小說王耽美小說網

第66章

關燈
第66章

一晃到了周五。

周望舒在工位上摸魚跟人聊天, 因為跑來上班,她都沒時間跟沈意歡他們一起玩兒,只能用微信來維系友情。

回完沈意歡最後一條消息, 她退出聊天框, 看向被她置頂的聊天欄。

她的置頂只有兩個,一個安彌,一個陳遲俞。

思索兩秒, 她點進陳遲俞的聊天框,給他發了條消息:【這周我們什麽時候約?】

陳遲俞在不久後回了她:【今天。】

周望舒:【今天什麽時候?】

陳遲俞;【下班後。】

周望舒:【你要加班?】

陳遲俞:【嗯。】

周望舒:【加到幾點啊?】

她擔心他加太晚的話, 到時候又要折騰到後半夜。

陳遲俞像是知道她在想什麽, 回的是:【不會太晚, 回去洗幹凈等我。】

看後這條消息的後半句,周望舒的臉噌地一下就紅了。

她也不明白為什麽,就覺得‘洗幹凈’這三個字,色色的。

可能是, 她聽他說過這三個字,知道這三個字用他那低沈冷淡的嗓音說出來,有多要人命。

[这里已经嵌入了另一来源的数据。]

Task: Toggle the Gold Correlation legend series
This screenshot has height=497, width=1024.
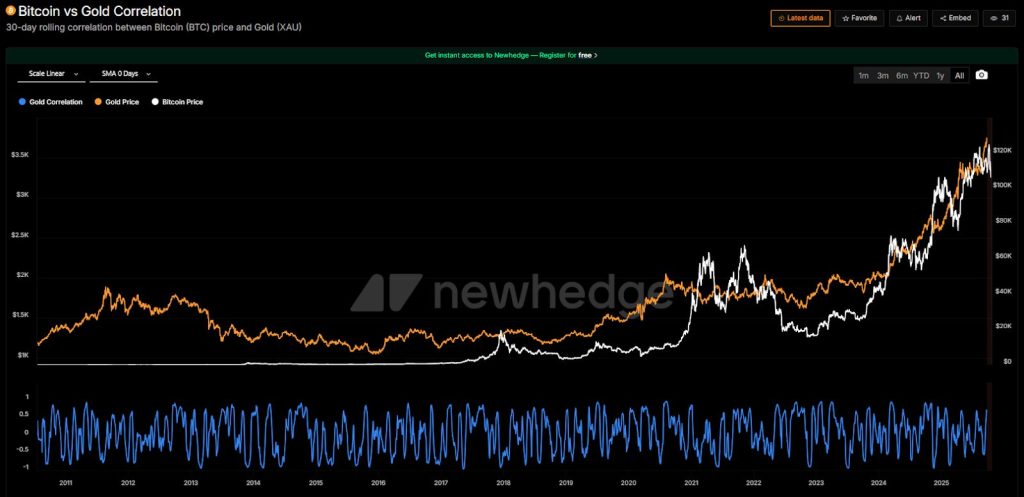Action: point(50,102)
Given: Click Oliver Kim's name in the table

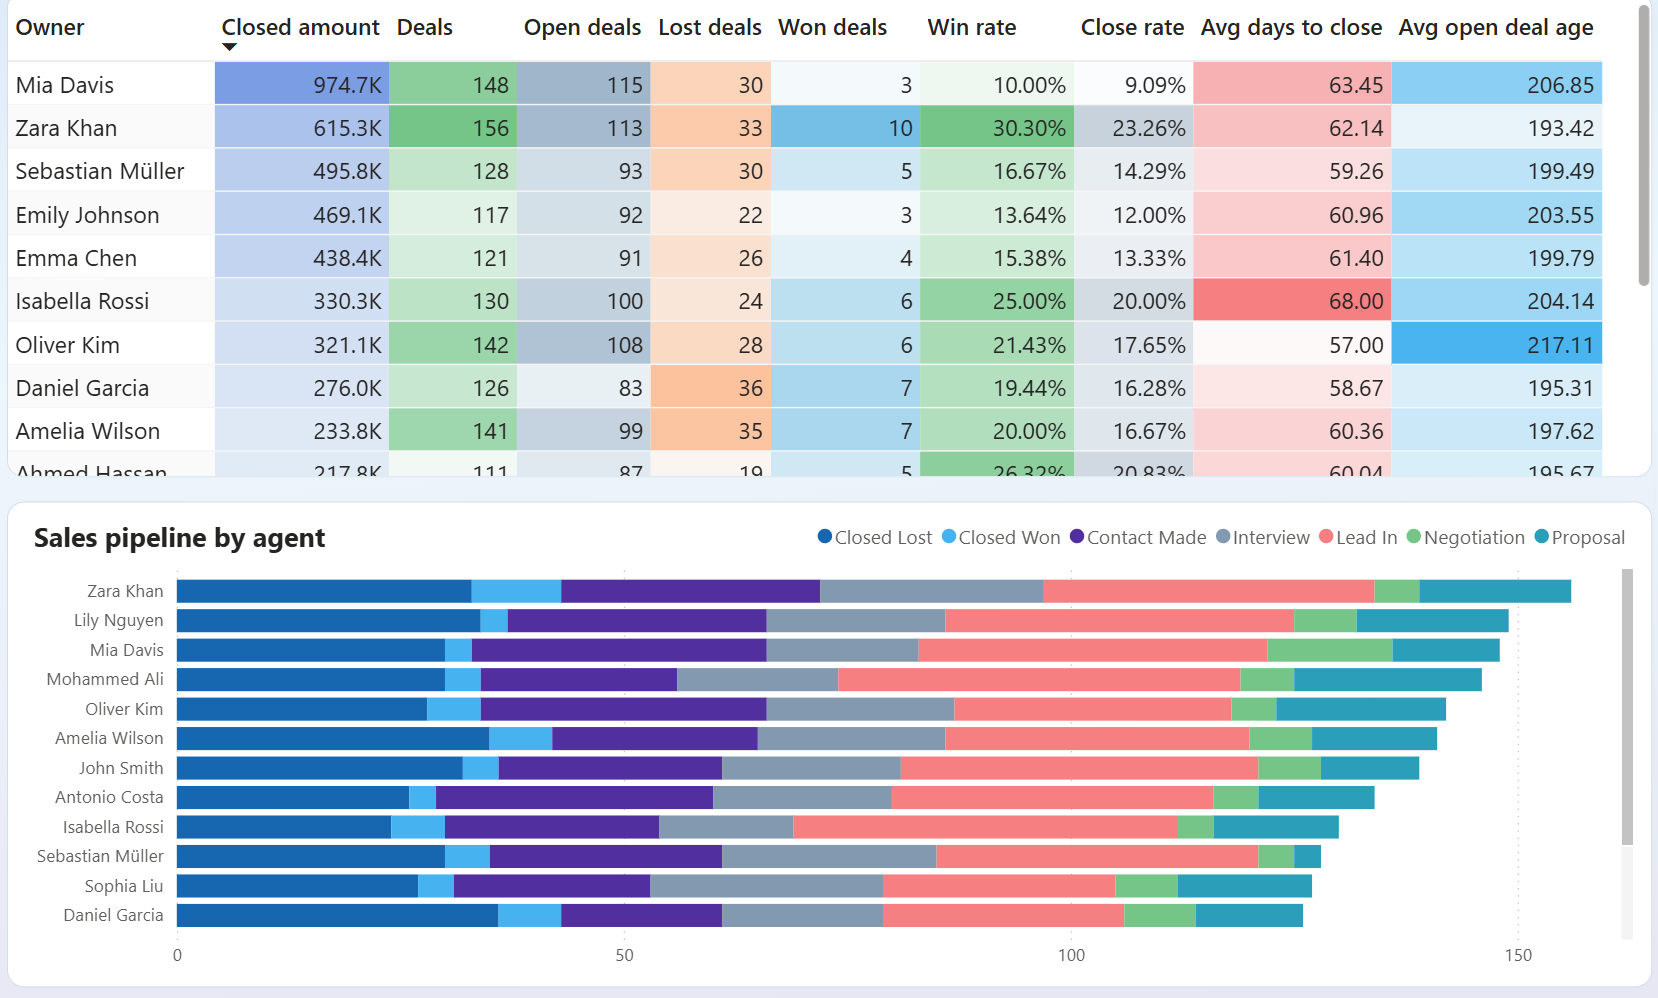Looking at the screenshot, I should point(66,344).
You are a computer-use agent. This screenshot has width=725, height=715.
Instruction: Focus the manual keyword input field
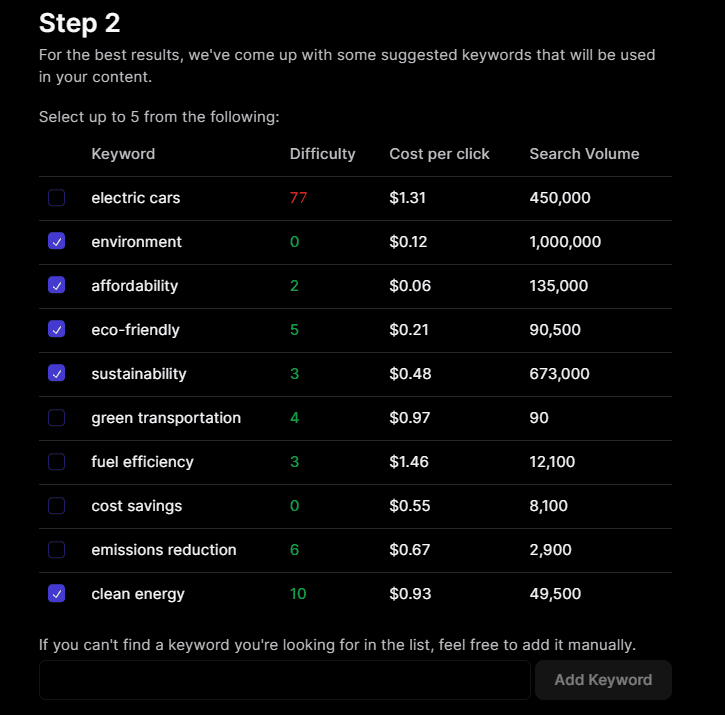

她對他的聲音沒有一點抵抗力, 尤其當他說葷話的時候。

他不管是嗓音、長相還是氣質, 都太禁欲,所以一旦他說起葷話,那種極致的反差感,真的很要命。

“你在手機上看上呢?臉紅成這樣?”一旁的周渺渺說。

其實周望舒的臉也沒多好, 但她太白, 臉上稍微浮一點兒紅就特明顯。

一時間, 周望舒不知道該怎麽回,她總不能說, 因為你們老板讓我回去洗幹凈等他。

她只能說:“有人調戲我。”

陳遲俞那句話怎麽不算調戲呢?

她要這麽說,周渺渺和另外兩人那可立馬就興奮了,三個腦袋齊齊探過來。

“誰!”

“誰誰誰!”

“小陳總嗎?!”

周望舒眼珠子一轉,挑起紅唇謔聲道:“說出來你們可能不信,是小陳總他哥。”

幾個人悻悻把頭縮回去,“我們確實不信。”

周望舒笑笑,她就知道。

她覺得她們肯定以為陳遲俞是個性冷淡,然而,他非但不是性冷淡,還是個性一欲賊強的公一狗一腰。

-

下班回去,吃完飯,周望舒做的第一件事就是去洗澡。

上回她特後悔讓陳遲俞和她一起洗,在浴室裏做比在床上要累得多,以前她就很受不了在浴室裏做,更別說換成現在的陳遲俞。

洗了澡,周望舒躺床上玩著手機等陳遲俞。

進入十一月,南城的天黑得越來越早,七點多天色就完全暗了下來。

臥室裏的窗簾沒拉,但周望舒沒註意天色,還是聽到陳遲俞回來了的聲音才發現天已經黑了。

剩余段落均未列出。